Saved data entries
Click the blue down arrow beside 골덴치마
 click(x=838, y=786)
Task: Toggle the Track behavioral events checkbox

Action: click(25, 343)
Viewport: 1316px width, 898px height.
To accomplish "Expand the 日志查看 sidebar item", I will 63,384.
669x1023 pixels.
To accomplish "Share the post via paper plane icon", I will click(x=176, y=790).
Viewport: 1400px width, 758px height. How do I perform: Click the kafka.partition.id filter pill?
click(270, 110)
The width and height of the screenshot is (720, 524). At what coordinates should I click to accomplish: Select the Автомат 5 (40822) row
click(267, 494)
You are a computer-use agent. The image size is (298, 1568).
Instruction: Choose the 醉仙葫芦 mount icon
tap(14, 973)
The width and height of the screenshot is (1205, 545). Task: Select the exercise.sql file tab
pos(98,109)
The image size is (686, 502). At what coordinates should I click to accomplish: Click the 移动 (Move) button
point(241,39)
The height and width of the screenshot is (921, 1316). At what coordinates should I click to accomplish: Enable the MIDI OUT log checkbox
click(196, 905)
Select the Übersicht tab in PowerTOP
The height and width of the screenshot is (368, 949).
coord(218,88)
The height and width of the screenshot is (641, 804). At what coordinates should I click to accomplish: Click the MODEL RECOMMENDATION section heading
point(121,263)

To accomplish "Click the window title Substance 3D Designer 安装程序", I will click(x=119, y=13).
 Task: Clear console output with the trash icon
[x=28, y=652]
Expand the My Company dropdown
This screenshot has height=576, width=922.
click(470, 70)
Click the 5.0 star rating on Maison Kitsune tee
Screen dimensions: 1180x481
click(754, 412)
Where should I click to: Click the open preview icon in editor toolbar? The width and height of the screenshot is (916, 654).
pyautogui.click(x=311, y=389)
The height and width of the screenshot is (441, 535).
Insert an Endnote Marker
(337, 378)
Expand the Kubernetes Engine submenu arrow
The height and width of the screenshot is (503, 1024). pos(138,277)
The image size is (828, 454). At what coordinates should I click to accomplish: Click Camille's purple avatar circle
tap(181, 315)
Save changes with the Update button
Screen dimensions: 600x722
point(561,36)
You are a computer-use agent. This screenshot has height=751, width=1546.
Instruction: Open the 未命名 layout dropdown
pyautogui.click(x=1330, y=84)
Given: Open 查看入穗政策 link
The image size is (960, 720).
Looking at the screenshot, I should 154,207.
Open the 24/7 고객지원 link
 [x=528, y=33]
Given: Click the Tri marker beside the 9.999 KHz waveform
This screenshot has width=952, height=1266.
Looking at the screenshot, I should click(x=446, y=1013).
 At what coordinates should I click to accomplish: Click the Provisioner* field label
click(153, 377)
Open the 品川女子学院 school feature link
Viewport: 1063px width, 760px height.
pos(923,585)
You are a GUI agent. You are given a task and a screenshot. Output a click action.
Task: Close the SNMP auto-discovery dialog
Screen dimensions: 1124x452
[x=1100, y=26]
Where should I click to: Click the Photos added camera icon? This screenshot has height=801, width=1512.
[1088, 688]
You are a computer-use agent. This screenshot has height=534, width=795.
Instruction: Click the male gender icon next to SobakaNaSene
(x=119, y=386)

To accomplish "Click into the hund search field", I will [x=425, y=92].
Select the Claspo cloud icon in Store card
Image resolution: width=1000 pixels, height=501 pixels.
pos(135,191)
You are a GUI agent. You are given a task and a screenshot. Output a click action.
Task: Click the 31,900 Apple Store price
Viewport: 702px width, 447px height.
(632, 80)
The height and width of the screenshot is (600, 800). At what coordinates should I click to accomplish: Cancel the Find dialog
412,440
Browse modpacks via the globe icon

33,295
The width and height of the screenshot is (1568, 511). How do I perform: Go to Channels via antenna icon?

Work item =>
Copy out the line holding "Instruction: Open the 未命名 layout dropdown" along with all lines after it through the end of the entries, exactly and only these.

Task answer =>
Instruction: Open the 未命名 layout dropdown
pyautogui.click(x=1330, y=84)
Given: Open 查看入穗政策 link
The image size is (960, 720).
Looking at the screenshot, I should 154,207.
Open the 24/7 고객지원 link
 [x=528, y=33]
Given: Click the Tri marker beside the 9.999 KHz waveform
This screenshot has width=952, height=1266.
Looking at the screenshot, I should click(x=446, y=1013).
 At what coordinates should I click to accomplish: Click the Provisioner* field label
click(153, 377)
Open the 品川女子学院 school feature link
Viewport: 1063px width, 760px height.
pos(923,585)
You are a GUI agent. You are given a task and a screenshot. Output a click action.
Task: Close the SNMP auto-discovery dialog
Screen dimensions: 1124x452
[x=1100, y=26]
Where should I click to: Click the Photos added camera icon? This screenshot has height=801, width=1512.
[1088, 688]
You are a computer-use agent. This screenshot has height=534, width=795.
Instruction: Click the male gender icon next to SobakaNaSene
(x=119, y=386)

To accomplish "Click into the hund search field", I will [x=425, y=92].
Select the Claspo cloud icon in Store card
Image resolution: width=1000 pixels, height=501 pixels.
pos(135,191)
You are a GUI agent. You are given a task and a screenshot. Output a click action.
Task: Click the 31,900 Apple Store price
Viewport: 702px width, 447px height.
(632, 80)
The height and width of the screenshot is (600, 800). At what coordinates should I click to accomplish: Cancel the Find dialog
412,440
Browse modpacks via the globe icon

33,295
The width and height of the screenshot is (1568, 511). How do I perform: Go to Channels via antenna icon?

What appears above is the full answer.